I am responding on behalf of my right hon. Friend the Prime Minister to the reports of the NHS Pay Review Body (NHS PRB) and the Senior Salaries Review Body (SSRB) on market facing pay for their respective remit groups, which have been laid before Parliament (CM 8501 and Cm 8507). I am grateful to the chairs and members of the review bodies for producing these reports.
The Chancellor of the Exchequer on 7 December 2011 and I on 23 December 2011 asked the NHS PRB to consider how to make pay more market facing in local areas for NHS Agenda for Change (AfC) staff. The remit was for England only.
The NHS PRB found that the AfC pay system already has more extensive market facing features than in many other pay systems in large, national employers, in both the public and private sectors, to respond effectively to local labour markets. Additional freedoms are also available to foundation trusts introduced in legislation by the previous Government.
The NHS PRB found that there was not the firm evidence which would be essential to justify further top-down investment in additional market-facing pay in the NHS at this time. They do not recommend the introduction of centrally designed pay zones this year. Instead, the NHS PRB recommended a fundamental review of high-cost area supplements (HCAS), appropriate use of local recruitment and retention premia and regular review of AfC, including its flexibilities, with any negotiations brought to a conclusion at a reasonable pace. The NHS PRB agreed that should any market-facing approaches emerge from these developments they should be introduced incrementally to take account of affordability.
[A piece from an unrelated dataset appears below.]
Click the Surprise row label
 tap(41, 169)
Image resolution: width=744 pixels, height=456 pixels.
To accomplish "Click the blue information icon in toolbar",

The Government welcome and accept all of the recommendations of the NHS PRB, including a review of HCAS and will take this work forward in partnership with NHS trade unions and the NHS Employers organisation. The priority is to continue to develop the AfC system and ensure that national terms and conditions are fit for purpose and support the recruitment and retention of good quality staff in the most cost-effective and efficient way.
The Chancellor and I wrote in similar terms to the chair of the SSRB. However, the Department of Health’s evidence noted that from 1 April 2013, the only NHS staff within the remit of the SSRB will be those relatively few very senior managers (VSMs) employed by the Department’s special health authorities and executive non-departmental public bodies, together with a small number in ambulance trusts that have not yet become foundation trusts. All other NHS organisations are free to determine their own pay and terms and conditions for their VSMs.
The SSRB recommended that no additional locality pay measures be added to the new VSMs’ national pay framework as the evidence pointed clearly to the market for VSMs being national rather than local. They observed that the new pay framework already has some flexibility, with safeguards, which should enable the NHS to recruit and retain sufficient numbers of suitable VSMs.
The SSRB also recommended that all NHS VSMs should be assimilated into and paid according to the new pay framework, on the basis of job weight, once the current NHS reforms have been fully implemented. Our view is that, to avoid increasing pay and costs unnecessarily, the new framework should apply to all new appointments. Existing VSMs should normally remain on their existing terms and conditions unless adjustments are required to comply with equal pay legislation.
The Government welcome and accept the recommendations of the SSRB, apart from the recommendation to assimilate all VSMs on to the new pay framework.